▶ _LISTED ENTRIES_:
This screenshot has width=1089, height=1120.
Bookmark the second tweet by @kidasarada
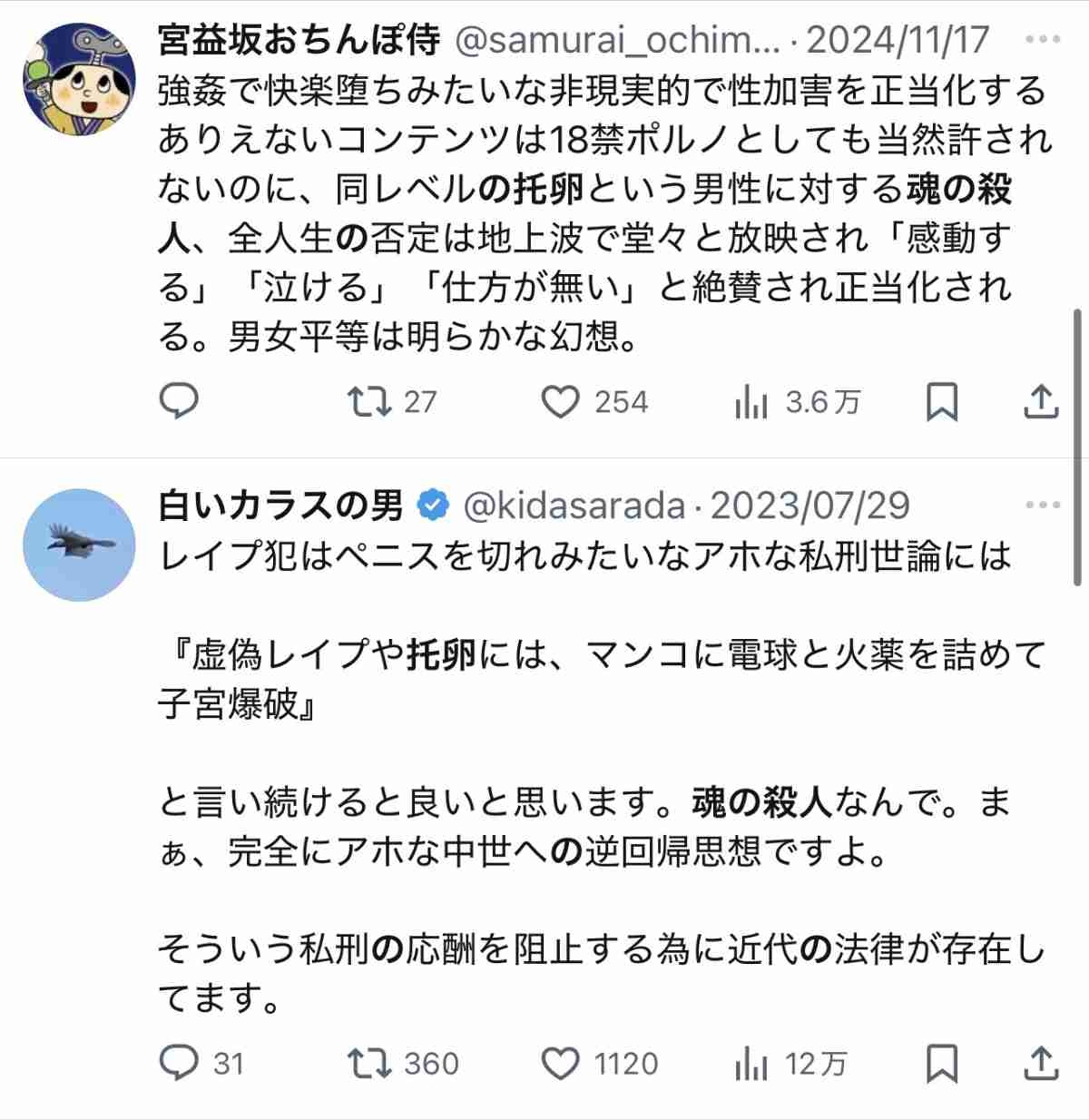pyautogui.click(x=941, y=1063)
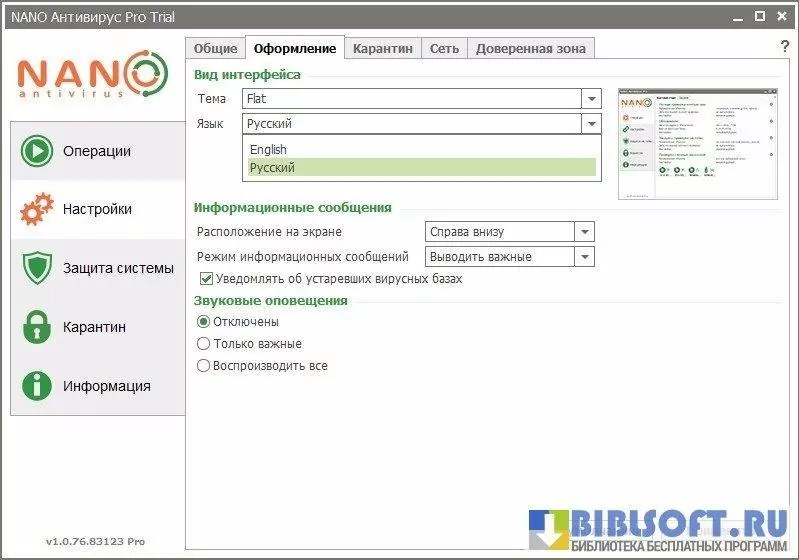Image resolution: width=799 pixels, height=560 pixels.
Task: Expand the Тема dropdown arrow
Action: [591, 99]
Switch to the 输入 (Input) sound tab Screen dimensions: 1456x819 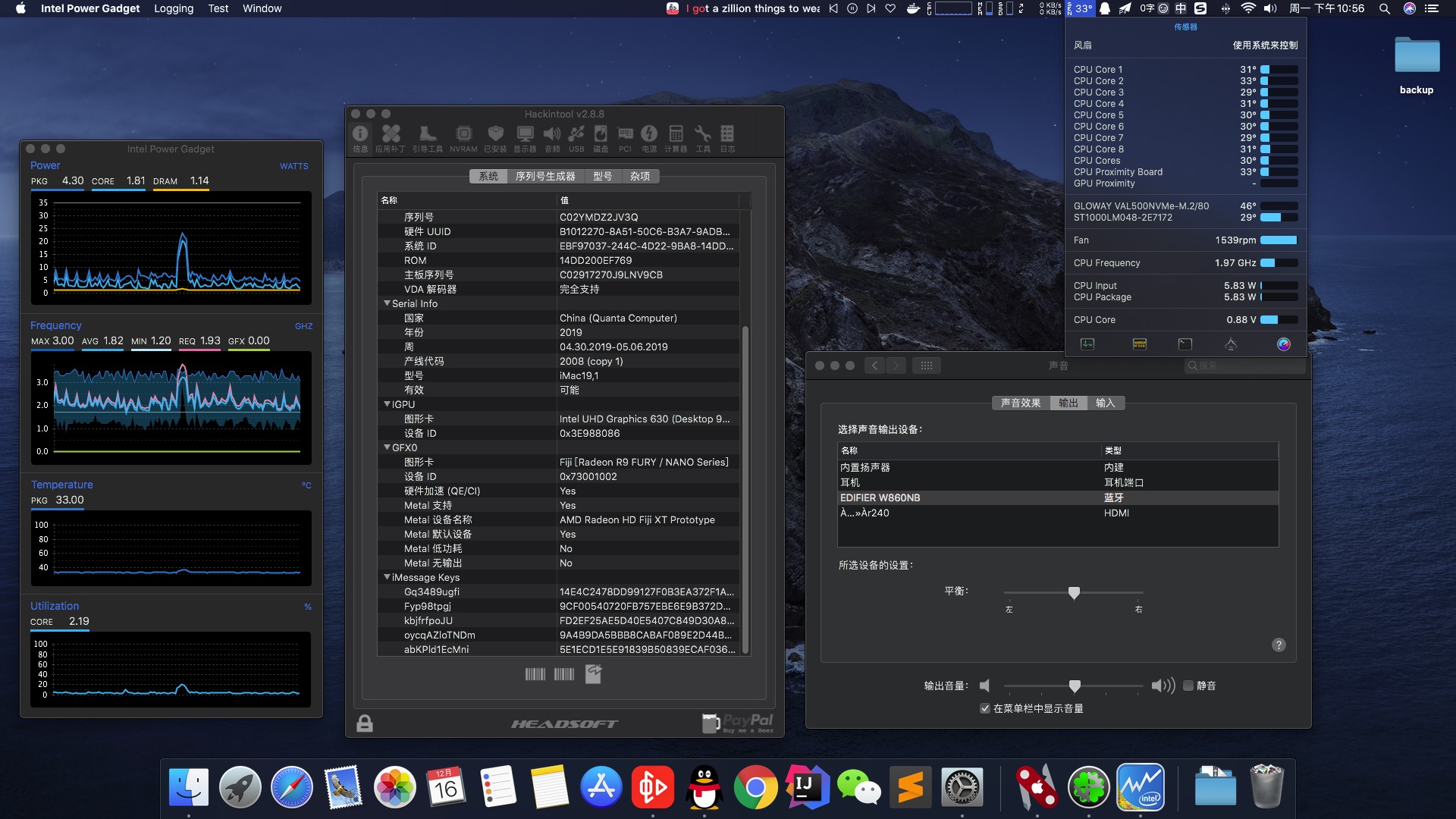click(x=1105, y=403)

▶ _WHAT YOU HAVE TO DO_:
Can you render everything starting at the beginning of the items and ending at the line that contains "Action: [591, 99]", both ends included, as a JSON list of strings with one string per line and blank lines dropped? Leave the pictures out of the answer.

▶ _SOLUTION TO THIS EXERCISE_:
[
  "This screenshot has width=1089, height=1120.",
  "Bookmark the second tweet by @kidasarada",
  "pyautogui.click(x=941, y=1063)",
  "Image resolution: width=799 pixels, height=560 pixels.",
  "Task: Expand the Тема dropdown arrow",
  "Action: [591, 99]"
]